Jean-Claude Paye (born 11 January 1952) is a Belgian sociologist. His work, including La fin de l’Etat de droit (Global War on Liberty, Telos Press, 2007), focuses on the transformations of the juridical forms of the state in the wake of the war on terrorism.

==Works==
- Global War on Liberty, trans. James H. Membrez (Telos Press, 2007).
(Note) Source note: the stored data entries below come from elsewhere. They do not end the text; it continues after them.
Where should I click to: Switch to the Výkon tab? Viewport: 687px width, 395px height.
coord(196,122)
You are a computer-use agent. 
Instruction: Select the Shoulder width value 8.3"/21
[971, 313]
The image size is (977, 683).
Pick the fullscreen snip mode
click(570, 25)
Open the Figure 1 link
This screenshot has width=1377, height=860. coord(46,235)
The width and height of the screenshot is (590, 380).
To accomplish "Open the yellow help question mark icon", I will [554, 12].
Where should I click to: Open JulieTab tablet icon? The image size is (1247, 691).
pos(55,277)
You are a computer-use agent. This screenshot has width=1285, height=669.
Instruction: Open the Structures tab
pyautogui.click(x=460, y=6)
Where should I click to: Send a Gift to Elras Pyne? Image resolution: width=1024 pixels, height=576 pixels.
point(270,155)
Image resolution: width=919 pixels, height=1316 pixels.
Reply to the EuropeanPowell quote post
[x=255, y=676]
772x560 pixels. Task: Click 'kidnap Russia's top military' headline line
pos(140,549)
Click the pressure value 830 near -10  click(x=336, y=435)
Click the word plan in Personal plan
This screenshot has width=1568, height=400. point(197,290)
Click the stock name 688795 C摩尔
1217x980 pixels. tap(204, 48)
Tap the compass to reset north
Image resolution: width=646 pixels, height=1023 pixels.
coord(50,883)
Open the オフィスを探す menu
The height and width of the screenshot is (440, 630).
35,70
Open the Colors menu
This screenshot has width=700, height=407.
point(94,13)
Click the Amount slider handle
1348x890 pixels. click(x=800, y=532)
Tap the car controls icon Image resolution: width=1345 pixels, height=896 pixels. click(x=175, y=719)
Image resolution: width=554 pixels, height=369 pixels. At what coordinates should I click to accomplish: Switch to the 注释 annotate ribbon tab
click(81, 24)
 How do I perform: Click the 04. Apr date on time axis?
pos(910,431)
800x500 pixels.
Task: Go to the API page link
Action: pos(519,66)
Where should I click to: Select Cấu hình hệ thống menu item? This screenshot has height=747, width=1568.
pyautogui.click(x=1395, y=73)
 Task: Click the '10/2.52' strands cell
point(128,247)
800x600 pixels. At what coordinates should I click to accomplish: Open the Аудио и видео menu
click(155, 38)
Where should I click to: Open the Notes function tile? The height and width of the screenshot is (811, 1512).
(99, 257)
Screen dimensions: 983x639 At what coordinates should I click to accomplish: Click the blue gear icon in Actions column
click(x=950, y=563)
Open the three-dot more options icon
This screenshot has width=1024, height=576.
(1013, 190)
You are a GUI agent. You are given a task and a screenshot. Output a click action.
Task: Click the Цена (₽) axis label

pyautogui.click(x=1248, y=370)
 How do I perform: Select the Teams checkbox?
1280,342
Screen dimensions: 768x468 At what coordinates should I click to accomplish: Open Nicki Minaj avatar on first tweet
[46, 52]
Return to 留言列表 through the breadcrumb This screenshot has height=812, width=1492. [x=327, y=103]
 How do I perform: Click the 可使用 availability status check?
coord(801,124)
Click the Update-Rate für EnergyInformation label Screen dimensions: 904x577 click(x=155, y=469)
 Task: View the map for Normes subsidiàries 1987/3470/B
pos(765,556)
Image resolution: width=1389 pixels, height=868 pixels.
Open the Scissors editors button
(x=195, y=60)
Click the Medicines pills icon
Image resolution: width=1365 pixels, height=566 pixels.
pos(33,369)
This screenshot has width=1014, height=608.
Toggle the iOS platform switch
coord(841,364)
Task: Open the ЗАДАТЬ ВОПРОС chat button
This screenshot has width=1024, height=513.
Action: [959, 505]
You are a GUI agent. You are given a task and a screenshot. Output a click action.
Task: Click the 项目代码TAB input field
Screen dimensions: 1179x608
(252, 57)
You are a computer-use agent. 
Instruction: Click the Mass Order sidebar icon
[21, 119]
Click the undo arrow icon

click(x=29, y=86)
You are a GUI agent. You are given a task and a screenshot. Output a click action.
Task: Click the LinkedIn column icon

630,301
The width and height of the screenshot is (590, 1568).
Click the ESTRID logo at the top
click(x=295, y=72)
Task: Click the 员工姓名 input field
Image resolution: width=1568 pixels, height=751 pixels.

Originally published in French as La fin de l’Etat de droit (La Dispute, 2004).
- Vers un Etat policier en Belgique? (Editions EPO, 2000).
- "'Enemy Combatant' or Enemy of the Government?" Monthly Review, September 2007.
- "A Permanent State of Emergency" Monthly Review, November 2006.
- "The End Of Habeas Corpus in Great Britain" Monthly Review, November 2005.
- "Guantánamo and the New Legal Order" Monthly Review, May 2005.
- "Antiterrorist Measures as a Constituent Act," trans. Christine Pagnoulle, Telos 128 (Summer 2004), pp. 171–82.
- "From the State of Emergency to the Permanent State of Exception," trans. James H. Membrez, Telos 136 (Fall 2006), pp. 154–66.